If debt is dilapidating, foreign-currency debt, mostly dollar debt, is deadly. Thus those governments that had been misled by neoliberals to borrow massive amounts of foreign currency unnecessarily and subsequently dutifully implemented IMF prescriptions, such as Brazil, Argentina, Turkey, South Korea and Indonesia, saw their economies destroyed to the point where recovery may now take decades, if ever, and only if the poisonous IMF medicine is quickly rejected.

The IMF has now admitted that it made a "slight mistake" in dealing with the Asian financial crisis of 1997. It might have been slight for the IMF, but the cost to the economies of Asia was horrendous. Trillions of dollars of hard-earned assets and economic capacities have been destroyed, lost forever. In fact, lives have been lost, children malnourished, families ruined, governments fallen and ethnic animosities intensified. The cooperative partnership among neighboring countries has been undermined and regions destabilized. This is the direct result of predatory lending followed by predatory IMF rescues. The operations were technically successful but the patients died.

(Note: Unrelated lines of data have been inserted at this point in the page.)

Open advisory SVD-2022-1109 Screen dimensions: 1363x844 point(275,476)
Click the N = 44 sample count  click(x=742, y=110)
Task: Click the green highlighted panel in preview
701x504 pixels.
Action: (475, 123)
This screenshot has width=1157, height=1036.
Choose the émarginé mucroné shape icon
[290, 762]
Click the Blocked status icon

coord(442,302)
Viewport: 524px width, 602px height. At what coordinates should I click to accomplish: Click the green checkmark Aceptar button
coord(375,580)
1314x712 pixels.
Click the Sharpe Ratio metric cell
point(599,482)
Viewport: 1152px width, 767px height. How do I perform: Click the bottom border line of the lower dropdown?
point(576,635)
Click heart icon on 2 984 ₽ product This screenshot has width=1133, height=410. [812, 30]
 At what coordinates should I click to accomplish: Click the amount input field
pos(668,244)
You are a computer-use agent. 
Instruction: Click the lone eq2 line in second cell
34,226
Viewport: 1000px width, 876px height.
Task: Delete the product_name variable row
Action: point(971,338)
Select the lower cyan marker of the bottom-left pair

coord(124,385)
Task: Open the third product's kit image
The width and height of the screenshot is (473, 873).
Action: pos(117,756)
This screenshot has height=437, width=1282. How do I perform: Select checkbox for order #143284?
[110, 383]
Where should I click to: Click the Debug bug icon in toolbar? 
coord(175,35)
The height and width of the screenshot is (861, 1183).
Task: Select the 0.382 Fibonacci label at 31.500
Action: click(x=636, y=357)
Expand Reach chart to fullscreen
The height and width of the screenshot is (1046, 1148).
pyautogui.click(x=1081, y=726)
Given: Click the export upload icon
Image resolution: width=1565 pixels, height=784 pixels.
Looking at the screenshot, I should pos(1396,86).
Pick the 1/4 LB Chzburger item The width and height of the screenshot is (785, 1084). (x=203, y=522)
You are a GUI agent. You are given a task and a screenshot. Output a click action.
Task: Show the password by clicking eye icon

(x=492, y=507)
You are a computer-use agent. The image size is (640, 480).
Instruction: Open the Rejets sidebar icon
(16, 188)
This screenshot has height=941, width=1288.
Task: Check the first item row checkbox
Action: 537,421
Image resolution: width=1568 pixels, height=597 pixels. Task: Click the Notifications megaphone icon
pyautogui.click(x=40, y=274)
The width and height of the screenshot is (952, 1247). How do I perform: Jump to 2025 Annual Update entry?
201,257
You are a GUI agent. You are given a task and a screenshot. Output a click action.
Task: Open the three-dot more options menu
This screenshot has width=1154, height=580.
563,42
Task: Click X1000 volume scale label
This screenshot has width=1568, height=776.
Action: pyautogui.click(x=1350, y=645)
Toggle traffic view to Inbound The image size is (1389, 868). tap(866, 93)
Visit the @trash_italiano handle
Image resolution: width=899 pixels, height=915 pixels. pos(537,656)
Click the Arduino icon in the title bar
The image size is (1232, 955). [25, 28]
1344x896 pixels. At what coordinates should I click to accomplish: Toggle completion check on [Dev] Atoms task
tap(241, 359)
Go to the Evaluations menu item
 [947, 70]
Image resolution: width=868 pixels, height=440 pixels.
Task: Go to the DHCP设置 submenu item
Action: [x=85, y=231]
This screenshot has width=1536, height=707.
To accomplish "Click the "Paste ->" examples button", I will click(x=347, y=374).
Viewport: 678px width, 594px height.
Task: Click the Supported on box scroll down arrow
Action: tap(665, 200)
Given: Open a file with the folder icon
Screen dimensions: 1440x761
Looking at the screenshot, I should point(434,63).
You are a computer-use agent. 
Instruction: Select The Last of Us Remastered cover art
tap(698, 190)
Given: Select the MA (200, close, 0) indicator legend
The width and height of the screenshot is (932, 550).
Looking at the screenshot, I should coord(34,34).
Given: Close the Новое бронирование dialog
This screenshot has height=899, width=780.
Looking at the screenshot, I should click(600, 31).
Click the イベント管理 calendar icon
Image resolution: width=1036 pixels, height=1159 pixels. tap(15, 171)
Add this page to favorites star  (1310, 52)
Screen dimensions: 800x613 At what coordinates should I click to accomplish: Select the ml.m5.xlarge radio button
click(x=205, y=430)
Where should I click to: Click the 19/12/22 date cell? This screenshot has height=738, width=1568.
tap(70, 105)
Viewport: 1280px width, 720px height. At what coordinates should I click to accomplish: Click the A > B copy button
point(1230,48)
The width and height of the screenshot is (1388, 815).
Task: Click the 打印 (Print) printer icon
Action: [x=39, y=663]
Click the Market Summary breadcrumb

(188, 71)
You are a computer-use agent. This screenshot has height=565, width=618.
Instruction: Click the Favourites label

Since World War II, the term "capitalism" has been gradually displaced by the more benign label of the free market. Capitalism ceased to be mentioned in most economic literature. In the process, economists also squeezed out of official dialogues the word "capitalism", the once-traditional name for the market system, with its subjective connotation of class struggle between owners, through their professional managers, and workers, through their trade and industrial unions, and with its legitimization of the privileges that go with various levels of wealth.

The word "capitalism" no longer appears in textbooks for Economics 101. A Harvard economist, N Gregory Mankiw, author of a popular new textbook, Principles of Economics, told the New York Times: "We make a distinction now between positive or descriptive statements that are scientifically verifiable and normative statements that reflect values and judgments." A whole new generation of economists have grown up thinking of "capitalism" only as a historical term like "slavery", unreal in the modern world of market fundamentalism.

Capital, when monetized in dollars, is in essence credit from government. Capitalism in a money economy is a system of government credits. Thus a case can be made that in a capitalistic democracy, access to capital and credit should be available equally to all in accordance with national purpose and social needs. The anti-statist posture of neoliberalism is not only logically flawed, but its glorification of a private-debt economy will inevitably lead to self-destruction.